Appearance
Provider API Compatibility
See also: Configuration Reference, Model Routing and API Behavior, Request Lifecycle and Failure Modes, Pricing Catalog and Accounting, Observability and Request Logs, ADR: Route-Level Provider API Compatibility Profiles, OpenAI Responses API Family Boundary
This page describes the live compatibility contract between the gateway's public OpenAI-shaped API and provider-specific upstream APIs.
Current Public Surface
The gateway currently exposes:
GET /v1/modelsPOST /v1/chat/completionsPOST /v1/responsesPOST /v1/embeddings
The Responses API is a first-class API family.
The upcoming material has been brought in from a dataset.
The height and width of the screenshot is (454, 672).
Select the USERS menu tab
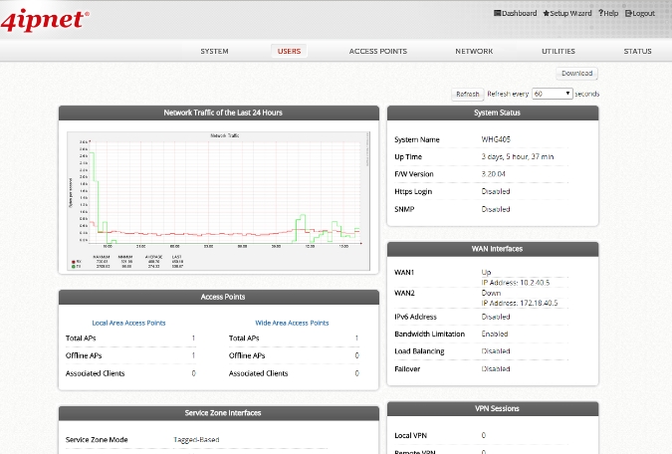289,51
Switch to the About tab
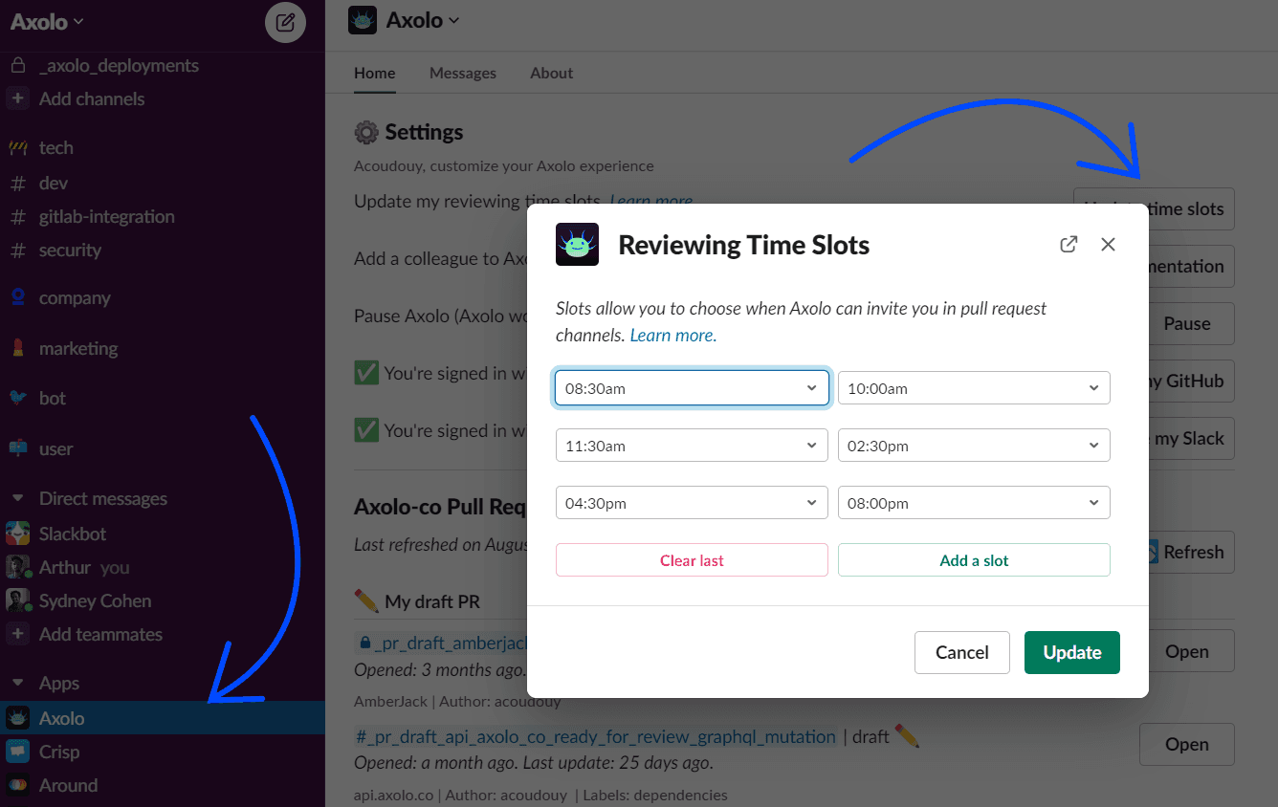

It is not translated through Chat Completions.
API-Family Matrix
| API family | Current gateway status | Adapter path | Compatibility policy |
|---|---|---|---|
| OpenAI Chat Completions | Supported for openai_compat providers | crates/gateway-providers/src/openai_compat.rs | Route-level openai_compat profile can declare request-shape quirks and streaming usage support. |
| OpenAI Responses API | Supported for openai_compat providers | crates/gateway-providers/src/openai_compat.rs | Uses a distinct typed request/core/provider boundary and preserves Responses event-stream semantics. |
| OpenAI Embeddings | Supported for openai_compat providers | crates/gateway-providers/src/openai_compat.rs | Uses the same route/provider resolution path; no compatibility transforms are applied in this slice. |
| Anthropic Messages | Not implemented as a native public API | Follow-up issue | Vertex Anthropic transport exists, but native Messages semantics need explicit mapping and tests. |
| Google Generative AI | Not implemented as a direct API-key provider path | Follow-up issue | Vertex Google transport exists; direct Google native API needs separate auth, request, and stream mapping. |
| Cross-provider multimodal files/images | Partial, provider-dependent | Follow-up issue | Needs explicit request body and accounting semantics across OpenAI-compatible, Vertex Google, Anthropic, and Google native APIs. |
Provider Type Endpoint Matrix
This matrix is about current execution support, not provider marketing claims.
| Provider type | /v1/chat/completions | /v1/responses | /v1/embeddings |
|---|---|---|---|
openai_compat | Supported. Chat Completions route profiles can rewrite known request-shape quirks. | Supported through the distinct Responses request/provider path. Chat Completions profile transforms do not apply. | Supported. No route compatibility transforms apply in this slice. |
gcp_vertex with google/* upstream models | Supported for the current Vertex chat path when route capabilities allow it. | Not implemented; keep route responses: false. | Not implemented in this slice; keep route embeddings: false. |
gcp_vertex with anthropic/* upstream models | Supported for the current Vertex chat path when route capabilities allow it. | Not implemented; keep route responses: false. | Not applicable. |
Route capability flags are still useful when a provider implementation does not support a public API family. They make failures happen at the gateway edge instead of later inside the provider adapter.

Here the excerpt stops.